BA VI - Des groupes d'enfants qui jouent avec entrain au milieu de cultures en terrasses luxuriantes témoignent de la réussite d'un village écologique créé par la première ONG privée du Vietnam pour une centaine de familles de l'ethnie Dzao, l'une des plus pauvres du Vietnam.
Le village Dzao de Thou So, dans la zone tampon du parc naturel de Ba Vi, à 60 km au nord-ouest de Hanoï, a été installé sur des collines dénudées par la déforestation et l'érosion dues à la culture sur brulis menée jusqu'alors par les Daos semi-nomades, et qui les avait conduits à la misère et au bord de l'extinction.

"Les Dzaos allaient disparaître, il fallait trouver une solution.

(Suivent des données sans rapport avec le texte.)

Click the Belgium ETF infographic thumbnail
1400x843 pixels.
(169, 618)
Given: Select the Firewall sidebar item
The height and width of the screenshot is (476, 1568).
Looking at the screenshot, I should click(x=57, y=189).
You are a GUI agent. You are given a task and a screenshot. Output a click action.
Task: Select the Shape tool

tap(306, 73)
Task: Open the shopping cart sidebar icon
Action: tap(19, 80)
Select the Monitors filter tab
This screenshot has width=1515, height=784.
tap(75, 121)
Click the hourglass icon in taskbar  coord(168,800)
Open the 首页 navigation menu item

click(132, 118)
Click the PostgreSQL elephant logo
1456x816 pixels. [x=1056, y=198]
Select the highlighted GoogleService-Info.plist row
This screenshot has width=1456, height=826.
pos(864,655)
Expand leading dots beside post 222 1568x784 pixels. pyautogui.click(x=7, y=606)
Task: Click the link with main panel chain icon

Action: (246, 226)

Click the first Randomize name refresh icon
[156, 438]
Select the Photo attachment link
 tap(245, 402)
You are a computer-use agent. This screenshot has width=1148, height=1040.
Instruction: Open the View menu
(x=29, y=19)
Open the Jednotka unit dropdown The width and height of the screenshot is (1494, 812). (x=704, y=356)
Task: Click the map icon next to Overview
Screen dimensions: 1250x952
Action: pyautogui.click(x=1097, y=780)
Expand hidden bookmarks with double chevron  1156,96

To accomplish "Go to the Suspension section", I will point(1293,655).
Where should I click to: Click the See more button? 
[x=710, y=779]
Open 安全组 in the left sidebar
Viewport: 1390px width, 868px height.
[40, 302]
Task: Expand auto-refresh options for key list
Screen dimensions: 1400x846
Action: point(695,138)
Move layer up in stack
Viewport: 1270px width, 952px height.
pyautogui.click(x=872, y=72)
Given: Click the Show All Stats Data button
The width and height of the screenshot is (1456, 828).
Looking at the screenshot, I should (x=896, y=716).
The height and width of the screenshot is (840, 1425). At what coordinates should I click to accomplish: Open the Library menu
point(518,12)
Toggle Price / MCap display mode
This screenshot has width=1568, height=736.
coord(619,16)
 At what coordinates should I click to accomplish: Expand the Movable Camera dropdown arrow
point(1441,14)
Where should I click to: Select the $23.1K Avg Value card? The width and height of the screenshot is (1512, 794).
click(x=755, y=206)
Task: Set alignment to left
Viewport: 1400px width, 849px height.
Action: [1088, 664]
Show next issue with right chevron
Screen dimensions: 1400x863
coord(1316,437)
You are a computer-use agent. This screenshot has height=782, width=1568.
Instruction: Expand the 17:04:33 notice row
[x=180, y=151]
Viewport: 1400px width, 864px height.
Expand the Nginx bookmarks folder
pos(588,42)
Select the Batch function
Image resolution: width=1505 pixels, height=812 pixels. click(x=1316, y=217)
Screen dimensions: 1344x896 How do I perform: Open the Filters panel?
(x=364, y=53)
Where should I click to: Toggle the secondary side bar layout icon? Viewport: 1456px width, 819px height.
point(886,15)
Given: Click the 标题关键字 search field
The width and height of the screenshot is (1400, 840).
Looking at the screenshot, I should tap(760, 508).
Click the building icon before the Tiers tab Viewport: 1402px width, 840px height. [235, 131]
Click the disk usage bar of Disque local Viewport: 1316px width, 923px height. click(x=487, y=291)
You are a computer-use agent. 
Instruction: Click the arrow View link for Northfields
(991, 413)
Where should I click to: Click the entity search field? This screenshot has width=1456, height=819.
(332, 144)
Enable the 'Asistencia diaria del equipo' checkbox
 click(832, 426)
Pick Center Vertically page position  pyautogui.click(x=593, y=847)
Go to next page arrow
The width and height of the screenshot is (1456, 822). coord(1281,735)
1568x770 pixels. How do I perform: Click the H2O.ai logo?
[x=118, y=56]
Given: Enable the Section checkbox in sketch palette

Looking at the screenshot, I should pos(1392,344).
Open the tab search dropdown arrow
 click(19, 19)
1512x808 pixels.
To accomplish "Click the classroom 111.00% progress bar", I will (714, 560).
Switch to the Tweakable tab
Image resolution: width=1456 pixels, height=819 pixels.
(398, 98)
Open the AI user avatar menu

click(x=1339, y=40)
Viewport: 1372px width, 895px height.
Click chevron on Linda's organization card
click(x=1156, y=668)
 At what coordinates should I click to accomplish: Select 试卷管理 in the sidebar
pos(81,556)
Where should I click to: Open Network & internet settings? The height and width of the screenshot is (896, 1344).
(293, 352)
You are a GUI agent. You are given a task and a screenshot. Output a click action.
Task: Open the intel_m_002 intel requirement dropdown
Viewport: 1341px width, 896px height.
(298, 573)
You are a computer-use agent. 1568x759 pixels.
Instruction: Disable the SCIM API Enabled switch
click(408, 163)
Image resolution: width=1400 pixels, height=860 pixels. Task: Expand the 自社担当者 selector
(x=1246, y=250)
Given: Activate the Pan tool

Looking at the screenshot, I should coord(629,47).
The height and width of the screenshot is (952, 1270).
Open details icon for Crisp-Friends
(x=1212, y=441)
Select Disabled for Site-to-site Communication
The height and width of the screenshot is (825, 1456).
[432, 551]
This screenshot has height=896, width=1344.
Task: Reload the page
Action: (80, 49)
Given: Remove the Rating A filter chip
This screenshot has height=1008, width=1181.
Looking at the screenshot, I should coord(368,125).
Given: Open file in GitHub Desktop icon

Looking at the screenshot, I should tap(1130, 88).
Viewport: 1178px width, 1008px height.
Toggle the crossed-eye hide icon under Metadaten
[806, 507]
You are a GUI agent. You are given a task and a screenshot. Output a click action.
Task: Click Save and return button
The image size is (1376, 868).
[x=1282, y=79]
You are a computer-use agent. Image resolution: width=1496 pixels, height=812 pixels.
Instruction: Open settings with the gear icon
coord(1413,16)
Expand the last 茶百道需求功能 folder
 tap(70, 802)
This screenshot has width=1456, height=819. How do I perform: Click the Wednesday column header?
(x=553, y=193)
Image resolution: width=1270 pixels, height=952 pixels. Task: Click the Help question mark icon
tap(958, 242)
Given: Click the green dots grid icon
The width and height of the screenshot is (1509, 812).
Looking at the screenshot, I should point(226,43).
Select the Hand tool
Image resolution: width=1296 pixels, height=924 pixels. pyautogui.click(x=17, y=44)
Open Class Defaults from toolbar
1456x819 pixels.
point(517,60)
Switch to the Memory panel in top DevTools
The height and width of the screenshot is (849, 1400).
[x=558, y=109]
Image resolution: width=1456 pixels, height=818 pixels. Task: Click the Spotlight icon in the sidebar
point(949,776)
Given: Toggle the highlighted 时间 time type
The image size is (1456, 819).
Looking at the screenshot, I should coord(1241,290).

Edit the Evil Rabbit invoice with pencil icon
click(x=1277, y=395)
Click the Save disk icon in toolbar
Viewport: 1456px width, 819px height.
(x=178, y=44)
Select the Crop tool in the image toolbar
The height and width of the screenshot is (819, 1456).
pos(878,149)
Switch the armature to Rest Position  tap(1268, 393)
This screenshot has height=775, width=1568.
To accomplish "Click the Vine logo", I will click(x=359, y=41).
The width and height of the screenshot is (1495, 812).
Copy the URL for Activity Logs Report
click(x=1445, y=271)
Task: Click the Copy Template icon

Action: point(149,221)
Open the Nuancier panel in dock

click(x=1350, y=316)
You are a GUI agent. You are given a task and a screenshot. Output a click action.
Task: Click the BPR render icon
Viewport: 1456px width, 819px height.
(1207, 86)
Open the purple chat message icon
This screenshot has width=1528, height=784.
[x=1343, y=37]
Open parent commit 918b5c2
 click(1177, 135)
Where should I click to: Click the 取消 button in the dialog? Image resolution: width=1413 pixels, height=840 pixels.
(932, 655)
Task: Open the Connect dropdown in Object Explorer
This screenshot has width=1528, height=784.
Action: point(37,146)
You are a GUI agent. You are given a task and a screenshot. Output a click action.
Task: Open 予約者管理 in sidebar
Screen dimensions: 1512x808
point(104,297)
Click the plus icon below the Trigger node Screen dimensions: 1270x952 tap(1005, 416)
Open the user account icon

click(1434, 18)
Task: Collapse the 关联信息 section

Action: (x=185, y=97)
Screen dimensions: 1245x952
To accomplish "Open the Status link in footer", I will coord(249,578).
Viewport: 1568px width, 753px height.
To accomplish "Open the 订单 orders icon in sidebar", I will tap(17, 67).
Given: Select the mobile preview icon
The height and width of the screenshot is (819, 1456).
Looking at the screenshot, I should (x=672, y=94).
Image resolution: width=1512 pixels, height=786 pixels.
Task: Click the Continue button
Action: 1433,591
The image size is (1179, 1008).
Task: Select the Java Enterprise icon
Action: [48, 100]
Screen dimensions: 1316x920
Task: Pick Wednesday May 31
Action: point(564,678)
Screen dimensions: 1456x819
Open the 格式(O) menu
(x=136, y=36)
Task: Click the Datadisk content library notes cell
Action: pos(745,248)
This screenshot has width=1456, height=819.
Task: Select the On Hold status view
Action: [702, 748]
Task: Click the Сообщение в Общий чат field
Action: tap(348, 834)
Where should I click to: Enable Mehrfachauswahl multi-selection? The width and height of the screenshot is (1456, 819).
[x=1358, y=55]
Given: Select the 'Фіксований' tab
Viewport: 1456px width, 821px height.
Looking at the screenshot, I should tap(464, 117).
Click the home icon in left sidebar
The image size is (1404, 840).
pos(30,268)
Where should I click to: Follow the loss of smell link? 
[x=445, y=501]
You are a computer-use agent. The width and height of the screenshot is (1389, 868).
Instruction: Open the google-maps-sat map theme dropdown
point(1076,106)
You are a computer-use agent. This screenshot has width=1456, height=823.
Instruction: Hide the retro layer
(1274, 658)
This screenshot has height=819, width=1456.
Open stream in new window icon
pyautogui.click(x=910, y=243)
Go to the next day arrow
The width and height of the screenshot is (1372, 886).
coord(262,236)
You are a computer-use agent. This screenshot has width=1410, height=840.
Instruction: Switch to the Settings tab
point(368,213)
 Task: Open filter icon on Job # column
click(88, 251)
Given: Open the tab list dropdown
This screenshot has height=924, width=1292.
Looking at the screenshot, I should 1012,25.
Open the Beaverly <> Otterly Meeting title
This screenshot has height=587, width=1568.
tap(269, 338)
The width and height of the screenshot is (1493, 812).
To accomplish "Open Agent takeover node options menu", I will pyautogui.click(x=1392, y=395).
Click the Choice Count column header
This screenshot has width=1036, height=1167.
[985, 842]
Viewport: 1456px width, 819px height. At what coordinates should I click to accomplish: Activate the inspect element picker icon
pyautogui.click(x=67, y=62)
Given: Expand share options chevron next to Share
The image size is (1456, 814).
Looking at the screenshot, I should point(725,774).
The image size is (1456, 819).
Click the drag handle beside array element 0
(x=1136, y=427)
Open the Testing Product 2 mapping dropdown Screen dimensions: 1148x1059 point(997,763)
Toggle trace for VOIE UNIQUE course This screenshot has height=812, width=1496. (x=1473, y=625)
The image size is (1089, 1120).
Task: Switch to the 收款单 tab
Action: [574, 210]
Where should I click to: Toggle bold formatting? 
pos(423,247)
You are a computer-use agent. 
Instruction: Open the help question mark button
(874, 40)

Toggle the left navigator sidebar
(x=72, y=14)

Créer un village écologique pour les fixer sur leurs terres nous a paru indispensable", explique le professeur Nguyen Van Truong, directeur de l'institut d'écologie économique, Eco-Eco Vietnam, fondé en 1990.
"Pour que les Dzaos viennent s'installer dans ce village, notre ONG a utilisé sa recette habituelle: apporter des ressources financières et une assistance technique directement aux habitants, engager un expert pour vivre avec eux et leur apprendre les techniques de l'écologie" ajoute M. Truong (79 ans).

L'implantation a débuté en 1993 et aujourd'hui, 81 familles regroupant 500 personnes ont transformé 200 hectares de collines en jardins verdoyants où arbres fruitiers, étangs à poissons et rizières apportent un contraste frappant avec les vallées voisines dénudées.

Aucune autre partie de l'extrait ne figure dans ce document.